Separating Fourier and Schur Multipliers

Let G be a locally compact unimodular group, let 1≤ p<∞ , let ϕ∈ L^∞ (G) and assume that the Fourier multiplier M_ϕ associated with ϕ is bounded on the noncommutative L^p -space L^p(VN(G)) . Then M_ϕ L^p(VN(G))→ L^p(VN(G)) is separating (that is, {a^*b=ab^*=0}⇒{M_ϕ (a)^* M_ϕ (b)=M_ϕ (a)M_ϕ (b)^*=0} for any a,b∈ L^p(VN(G)) ) if and only if there exists c∈ℂ and a continuous character ψ G→ℂ such that ϕ =cψ locally almost everywhere.
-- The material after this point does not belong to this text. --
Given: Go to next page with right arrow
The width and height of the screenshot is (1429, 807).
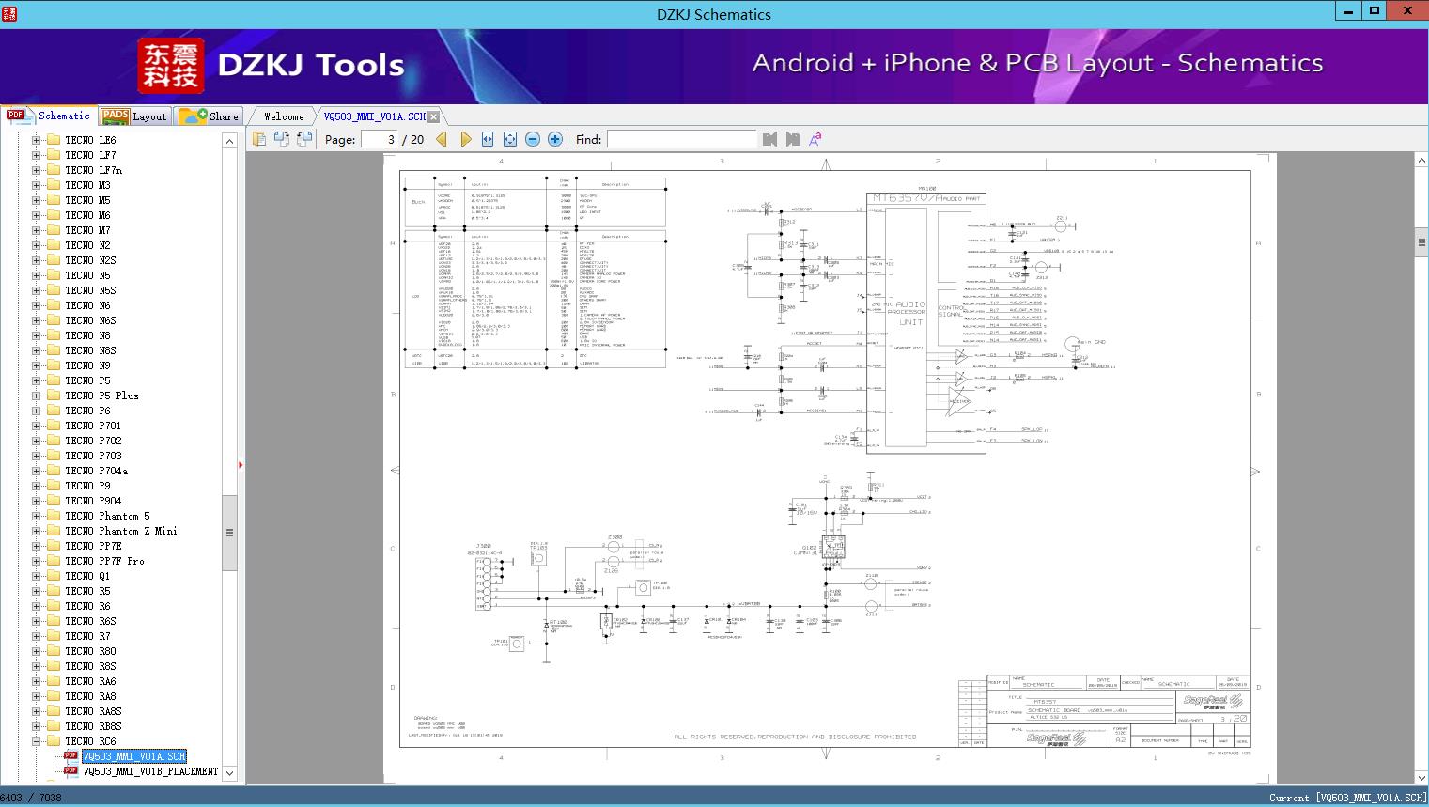Looking at the screenshot, I should click(465, 139).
This provides a characterization of isometric Fourier multipliers on L^p(VN(G)) , when p≠2 . Next, let Ω be a σ -finite measure space, let ϕ∈ L^∞ (Ω ^2) and assume that the Schur multiplier associated with ϕ is bounded on the Schatten space S^p(L^2(Ω )) . We prove that this multiplier is separating if and only if there exist a constant c∈ℂ and two unitaries α ,β∈ L^∞ (Ω ) such that ϕ (s,t) =c α (s)β (t) a.e. on Ω ^2. This provides a characterization of isometric Schur multipliers on S^p(L^2(Ω )) , when p≠2 .